§ **Задания к выполнению**:
(a) Выведите без изменений фрагмент текста о Толстом и реализме от слов "Критика Толстого направлена" до слов "описание театральной репетиции)." включительно.
(b) Представьте строки записей в виде JSON-списка строк, по одному элементу на каждую строку. Возьмите строки от той, где есть "Given: Click the ななめドラム洗濯乾燥機 tag", до конца записей включительно, пустые пропустите, а изображения в ответ не включайте.

§ **Выбранный текст**:
-- -- --
Лукач Г.: Толстой и развитие реализма
Глава VIII

Глава: 1 2 3 4 5 6 7 8

VIII

Эстетические высказывания Толстого дали повод к еще бо̀льшим недоразумениям, чем его поздние художественные произведения. Сочинения Толстого об искусстве были поняты, как выступление против искусства вообще, как отрицательное отношение ко всякой художественной деятельности, — другими словами, очень и очень многие полагали, что Толстой занимает по отношению к искусству такую же позицию, какую в свое время занимал Платон.

Надо сказать, что такое истолкование небезосновательно и не случайно; некоторые мысли художественно-критических статей и отдельных высказываний Толстого об искусстве (ниже мы будем говорить еще об этом) отчасти имели цель вызвать именно такое недоразумение. Но замечательно, что это недоразумение повлекло, казалось бы, странное следствие: оно усилило влияние сочинений Толстого об искусстве именно на художников. Это, однако, понятно вполне. Чем дальше заходил процесс распада художественных форм в капиталистических странах Запада, чем искусственней становились многочисленные и быстро сменяющие друг друга художественные «школы» и «течения», лишенные связи с большими жизненными проблемами, тем сильнее становилось и недовольство искусством в среде лучших буржуазных интеллигентов, тем больше возрастало сомнение в ценности искусства вообще. Романтическая оппозиция против бесчеловечной культуры капиталистического общества легко переходит к полному отрицанию искусства, в котором теперь видят лишь недостойную игру формами, бесполезное занятие, служащее только пустому наслаждению и чуждое большим задачам, стоящим перед человечеством.

Такого рода тенденции могли, конечно, найти себе опору в определенных сторонах толстовской критики искусства. Но если отождествить их с взглядами Толстого, то действительное содержание его эстетики останется совершенно непонятым. Толстой хотел уничтожить современное псевдоискусство, противопоставляя ему искусство подлинное, народное.

Критика Толстого направлена против современного буржуазного искусства. Исходный пункт этой критики великолепен по своей стихийно-материалистической простоте. Толстой ставит вопрос: кто и для кого создает это искусство? Миллионы трудящихся не подозревают о его существовании, а если бы они и узнали это искусство, то не нашли бы в нем никакого соответствия своей жизни и чувствам. Толстой рассказывает с едкой иронией и беспощадным реализмом, как изощренная техника, необходимая для обслуживания верхушечного искусства, делается руками тех людей, которые находятся в положении эксплоатируемых рабочих; это для них тяжкий и унизительный труд, ничем не отличающийся от всякого труда, затрачиваемого на прихоти паразитов-бар (см., например, описание театральной репетиции).
-- -- --
§ **Записи для обработки**:
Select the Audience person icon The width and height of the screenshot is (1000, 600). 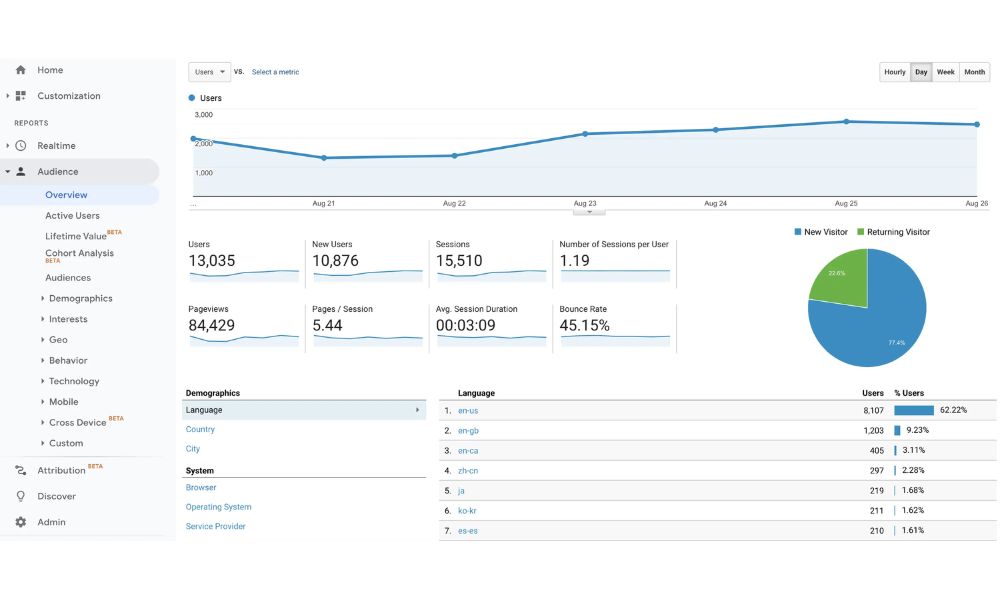click(x=20, y=172)
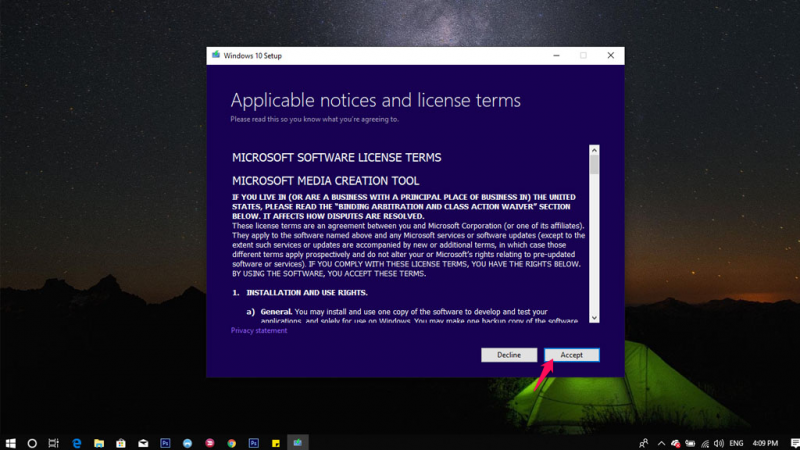The width and height of the screenshot is (800, 450).
Task: Click the Accept button
Action: coord(571,355)
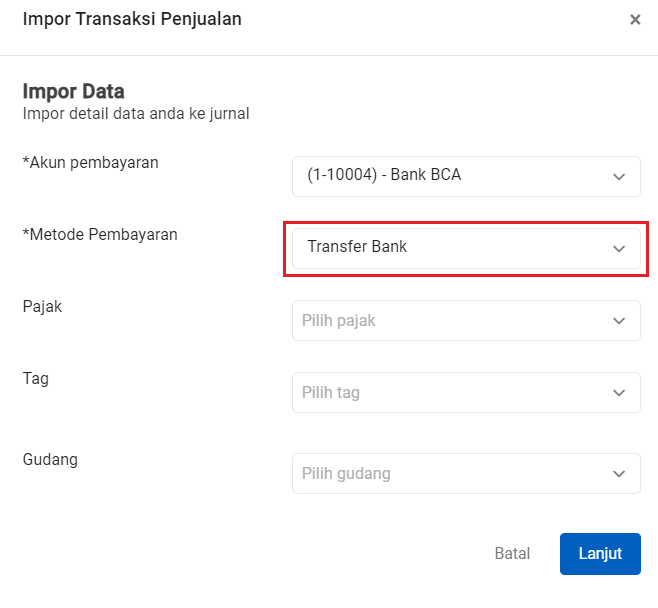Click the chevron in the Pilih tag field
This screenshot has height=608, width=658.
618,393
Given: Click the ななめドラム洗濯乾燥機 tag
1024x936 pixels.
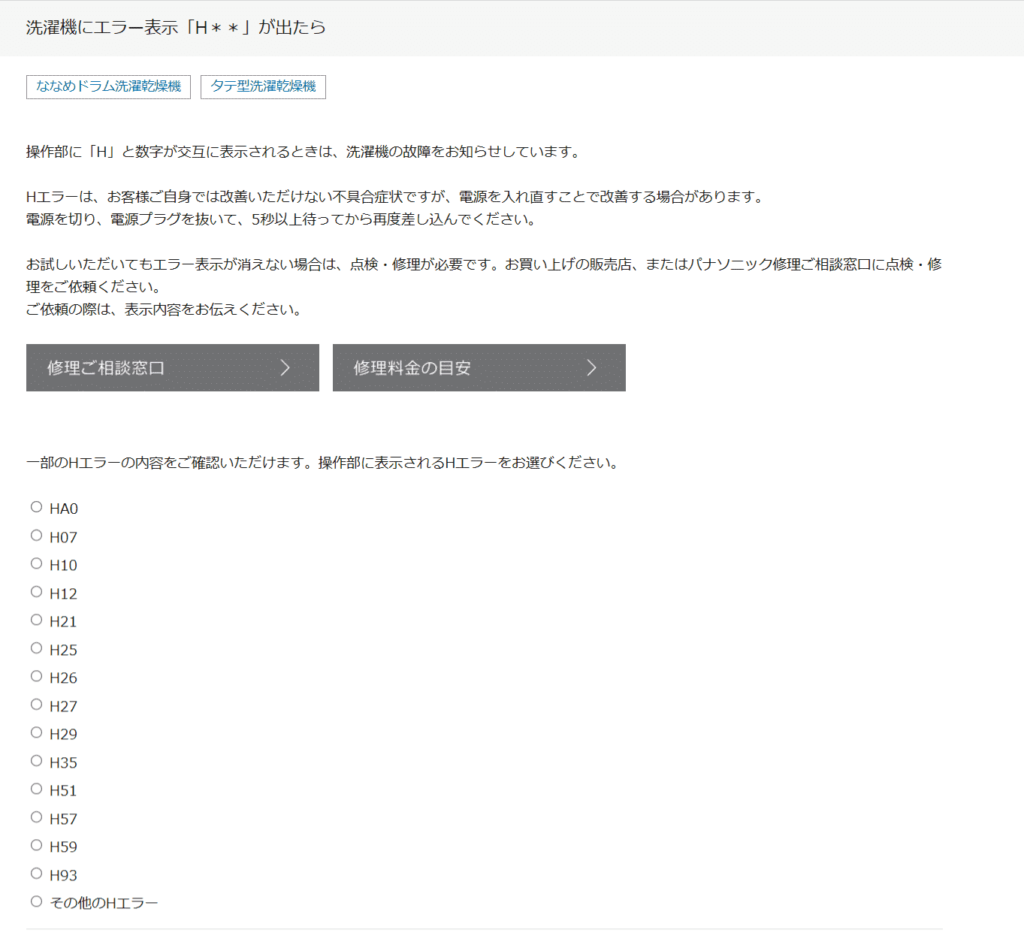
-- -- --
§ **Готовые ответы**:
(a)
Критика Толстого направлена против современного буржуазного искусства. Исходный пункт этой критики великолепен по своей стихийно-материалистической простоте. Толстой ставит вопрос: кто и для кого создает это искусство? Миллионы трудящихся не подозревают о его существовании, а если бы они и узнали это искусство, то не нашли бы в нем никакого соответствия своей жизни и чувствам. Толстой рассказывает с едкой иронией и беспощадным реализмом, как изощренная техника, необходимая для обслуживания верхушечного искусства, делается руками тех людей, которые находятся в положении эксплоатируемых рабочих; это для них тяжкий и унизительный труд, ничем не отличающийся от всякого труда, затрачиваемого на прихоти паразитов-бар (см., например, описание театральной репетиции).

(b)
[
  "Given: Click the ななめドラム洗濯乾燥機 tag",
  "1024x936 pixels."
]